*MATERIAL SHOWN*:
▼▼▼

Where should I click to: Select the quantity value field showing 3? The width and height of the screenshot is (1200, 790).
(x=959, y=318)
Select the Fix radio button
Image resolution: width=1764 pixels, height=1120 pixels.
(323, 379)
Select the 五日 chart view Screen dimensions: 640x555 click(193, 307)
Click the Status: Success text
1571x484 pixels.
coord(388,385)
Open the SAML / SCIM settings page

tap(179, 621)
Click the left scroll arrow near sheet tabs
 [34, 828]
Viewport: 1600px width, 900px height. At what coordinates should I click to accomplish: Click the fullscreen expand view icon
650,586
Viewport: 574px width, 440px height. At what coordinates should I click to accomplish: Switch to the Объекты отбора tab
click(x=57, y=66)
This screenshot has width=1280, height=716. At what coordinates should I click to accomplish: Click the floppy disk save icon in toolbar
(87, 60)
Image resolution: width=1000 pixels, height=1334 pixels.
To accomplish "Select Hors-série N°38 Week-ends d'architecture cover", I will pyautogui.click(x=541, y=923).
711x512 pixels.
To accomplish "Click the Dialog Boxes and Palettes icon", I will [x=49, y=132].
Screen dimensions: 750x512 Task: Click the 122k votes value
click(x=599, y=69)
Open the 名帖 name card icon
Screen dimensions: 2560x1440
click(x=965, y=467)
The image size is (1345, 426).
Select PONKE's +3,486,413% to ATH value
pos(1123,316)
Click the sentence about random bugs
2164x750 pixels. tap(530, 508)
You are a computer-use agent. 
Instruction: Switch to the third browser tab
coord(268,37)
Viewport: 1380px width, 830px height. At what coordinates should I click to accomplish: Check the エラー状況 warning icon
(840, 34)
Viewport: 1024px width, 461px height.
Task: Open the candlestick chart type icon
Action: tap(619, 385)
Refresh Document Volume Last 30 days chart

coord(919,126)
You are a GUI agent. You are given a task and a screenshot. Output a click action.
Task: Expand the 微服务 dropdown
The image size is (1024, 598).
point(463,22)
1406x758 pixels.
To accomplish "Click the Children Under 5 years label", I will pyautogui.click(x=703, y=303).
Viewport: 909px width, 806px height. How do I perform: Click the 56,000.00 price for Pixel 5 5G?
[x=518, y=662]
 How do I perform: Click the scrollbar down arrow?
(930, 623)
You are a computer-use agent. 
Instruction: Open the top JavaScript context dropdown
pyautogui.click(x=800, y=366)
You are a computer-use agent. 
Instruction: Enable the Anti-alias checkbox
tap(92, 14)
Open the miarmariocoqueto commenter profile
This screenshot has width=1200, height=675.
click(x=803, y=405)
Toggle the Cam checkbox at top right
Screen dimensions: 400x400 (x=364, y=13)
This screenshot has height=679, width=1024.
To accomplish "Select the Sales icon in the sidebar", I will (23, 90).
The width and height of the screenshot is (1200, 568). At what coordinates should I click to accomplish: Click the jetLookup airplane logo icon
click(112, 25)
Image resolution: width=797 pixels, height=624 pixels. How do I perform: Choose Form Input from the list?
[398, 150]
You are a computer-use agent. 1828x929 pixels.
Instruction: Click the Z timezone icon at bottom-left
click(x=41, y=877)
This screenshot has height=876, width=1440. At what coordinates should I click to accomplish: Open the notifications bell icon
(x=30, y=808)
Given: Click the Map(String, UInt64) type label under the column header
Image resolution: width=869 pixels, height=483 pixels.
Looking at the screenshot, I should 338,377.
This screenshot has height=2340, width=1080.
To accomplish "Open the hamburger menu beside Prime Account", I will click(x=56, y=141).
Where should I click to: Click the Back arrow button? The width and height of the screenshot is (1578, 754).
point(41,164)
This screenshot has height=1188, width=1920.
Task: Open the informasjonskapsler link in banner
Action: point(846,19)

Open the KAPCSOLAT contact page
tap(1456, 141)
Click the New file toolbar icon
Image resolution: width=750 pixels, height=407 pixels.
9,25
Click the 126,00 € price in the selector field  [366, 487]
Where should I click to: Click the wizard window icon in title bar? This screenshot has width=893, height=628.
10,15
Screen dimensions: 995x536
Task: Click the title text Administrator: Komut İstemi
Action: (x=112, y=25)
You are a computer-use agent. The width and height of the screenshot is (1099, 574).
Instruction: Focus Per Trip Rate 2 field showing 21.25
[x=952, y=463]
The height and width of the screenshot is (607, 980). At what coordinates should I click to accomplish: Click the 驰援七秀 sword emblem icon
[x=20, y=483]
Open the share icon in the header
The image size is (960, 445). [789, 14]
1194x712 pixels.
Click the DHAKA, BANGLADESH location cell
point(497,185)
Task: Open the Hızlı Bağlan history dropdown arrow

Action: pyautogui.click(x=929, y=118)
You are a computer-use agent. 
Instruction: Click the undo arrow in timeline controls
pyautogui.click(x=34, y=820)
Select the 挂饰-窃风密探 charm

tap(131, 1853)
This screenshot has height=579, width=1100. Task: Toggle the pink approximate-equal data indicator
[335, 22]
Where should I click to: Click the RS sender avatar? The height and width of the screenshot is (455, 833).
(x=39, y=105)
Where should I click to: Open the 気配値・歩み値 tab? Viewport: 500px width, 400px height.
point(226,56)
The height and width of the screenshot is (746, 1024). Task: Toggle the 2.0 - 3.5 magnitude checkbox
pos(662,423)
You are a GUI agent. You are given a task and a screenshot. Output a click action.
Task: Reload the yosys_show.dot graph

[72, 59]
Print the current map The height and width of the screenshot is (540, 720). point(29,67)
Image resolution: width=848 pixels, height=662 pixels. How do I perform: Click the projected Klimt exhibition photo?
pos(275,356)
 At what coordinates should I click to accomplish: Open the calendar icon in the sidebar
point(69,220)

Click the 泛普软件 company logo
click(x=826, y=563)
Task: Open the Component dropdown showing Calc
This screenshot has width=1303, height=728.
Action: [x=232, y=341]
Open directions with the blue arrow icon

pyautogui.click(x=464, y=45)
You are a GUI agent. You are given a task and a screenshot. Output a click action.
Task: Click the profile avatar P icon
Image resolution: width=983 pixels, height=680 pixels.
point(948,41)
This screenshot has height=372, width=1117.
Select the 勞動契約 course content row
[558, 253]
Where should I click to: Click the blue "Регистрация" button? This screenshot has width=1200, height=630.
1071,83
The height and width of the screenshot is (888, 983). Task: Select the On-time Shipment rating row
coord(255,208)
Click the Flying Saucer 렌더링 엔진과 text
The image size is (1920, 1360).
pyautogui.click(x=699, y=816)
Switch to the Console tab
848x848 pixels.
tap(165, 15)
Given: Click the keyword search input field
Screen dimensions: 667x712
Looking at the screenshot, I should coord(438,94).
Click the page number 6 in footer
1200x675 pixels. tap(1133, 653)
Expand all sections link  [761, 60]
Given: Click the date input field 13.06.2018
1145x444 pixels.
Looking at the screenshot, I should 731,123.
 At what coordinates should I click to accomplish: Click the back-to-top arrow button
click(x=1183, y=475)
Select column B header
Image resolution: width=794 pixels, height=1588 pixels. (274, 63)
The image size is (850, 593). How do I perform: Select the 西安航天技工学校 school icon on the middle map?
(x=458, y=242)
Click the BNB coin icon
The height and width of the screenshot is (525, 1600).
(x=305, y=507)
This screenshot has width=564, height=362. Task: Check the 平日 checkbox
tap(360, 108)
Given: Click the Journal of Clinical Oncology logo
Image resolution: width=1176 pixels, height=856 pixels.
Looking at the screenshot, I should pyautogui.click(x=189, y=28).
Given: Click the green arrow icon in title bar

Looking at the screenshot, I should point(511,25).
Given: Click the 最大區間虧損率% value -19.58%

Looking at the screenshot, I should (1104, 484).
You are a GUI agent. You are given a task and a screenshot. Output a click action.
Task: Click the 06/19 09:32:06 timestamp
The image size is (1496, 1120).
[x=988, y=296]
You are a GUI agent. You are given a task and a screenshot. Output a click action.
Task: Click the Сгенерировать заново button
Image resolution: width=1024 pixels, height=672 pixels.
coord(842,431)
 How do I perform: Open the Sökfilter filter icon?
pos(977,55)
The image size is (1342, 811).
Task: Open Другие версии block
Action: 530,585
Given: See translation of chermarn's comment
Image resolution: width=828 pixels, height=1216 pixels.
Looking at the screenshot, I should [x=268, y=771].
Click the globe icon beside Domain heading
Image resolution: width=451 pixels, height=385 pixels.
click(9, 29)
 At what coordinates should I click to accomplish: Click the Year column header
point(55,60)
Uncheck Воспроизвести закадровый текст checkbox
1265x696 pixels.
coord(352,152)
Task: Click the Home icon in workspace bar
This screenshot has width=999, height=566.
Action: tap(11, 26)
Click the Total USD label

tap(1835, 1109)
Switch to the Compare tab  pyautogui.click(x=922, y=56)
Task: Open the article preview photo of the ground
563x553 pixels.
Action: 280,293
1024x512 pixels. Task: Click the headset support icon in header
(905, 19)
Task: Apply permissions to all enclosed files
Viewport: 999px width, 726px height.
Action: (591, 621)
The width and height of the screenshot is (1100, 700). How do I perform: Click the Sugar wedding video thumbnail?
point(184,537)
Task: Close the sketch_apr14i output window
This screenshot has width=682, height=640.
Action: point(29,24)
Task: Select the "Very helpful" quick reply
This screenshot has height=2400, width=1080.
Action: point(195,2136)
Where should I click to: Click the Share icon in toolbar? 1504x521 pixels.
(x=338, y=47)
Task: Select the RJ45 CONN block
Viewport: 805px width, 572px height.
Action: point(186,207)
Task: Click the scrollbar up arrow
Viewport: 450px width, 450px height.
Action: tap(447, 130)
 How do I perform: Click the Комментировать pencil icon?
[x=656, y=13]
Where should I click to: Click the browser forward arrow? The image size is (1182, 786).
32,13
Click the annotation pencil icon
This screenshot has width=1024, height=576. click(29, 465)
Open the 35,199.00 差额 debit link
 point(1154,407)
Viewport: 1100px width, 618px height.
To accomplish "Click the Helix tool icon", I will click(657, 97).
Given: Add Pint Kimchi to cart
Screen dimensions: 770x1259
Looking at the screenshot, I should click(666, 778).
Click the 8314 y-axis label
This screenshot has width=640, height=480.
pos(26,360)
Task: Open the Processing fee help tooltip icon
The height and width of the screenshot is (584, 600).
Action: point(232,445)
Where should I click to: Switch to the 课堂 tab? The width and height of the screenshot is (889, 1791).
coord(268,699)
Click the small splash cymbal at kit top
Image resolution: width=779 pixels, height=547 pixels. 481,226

▲▲▲

Which lines in the records above contain the string "will"? Copy them.

*TASK ANSWER*:
To accomplish "Select Hors-série N°38 Week-ends d'architecture cover", I will pyautogui.click(x=541, y=923).
To accomplish "Click the Dialog Boxes and Palettes icon", I will [x=49, y=132].
To accomplish "Click the Children Under 5 years label", I will pyautogui.click(x=703, y=303).
To accomplish "Select the Sales icon in the sidebar", I will (23, 90).
To accomplish "Open the hamburger menu beside Prime Account", I will click(x=56, y=141).
To accomplish "Click the Helix tool icon", I will click(657, 97).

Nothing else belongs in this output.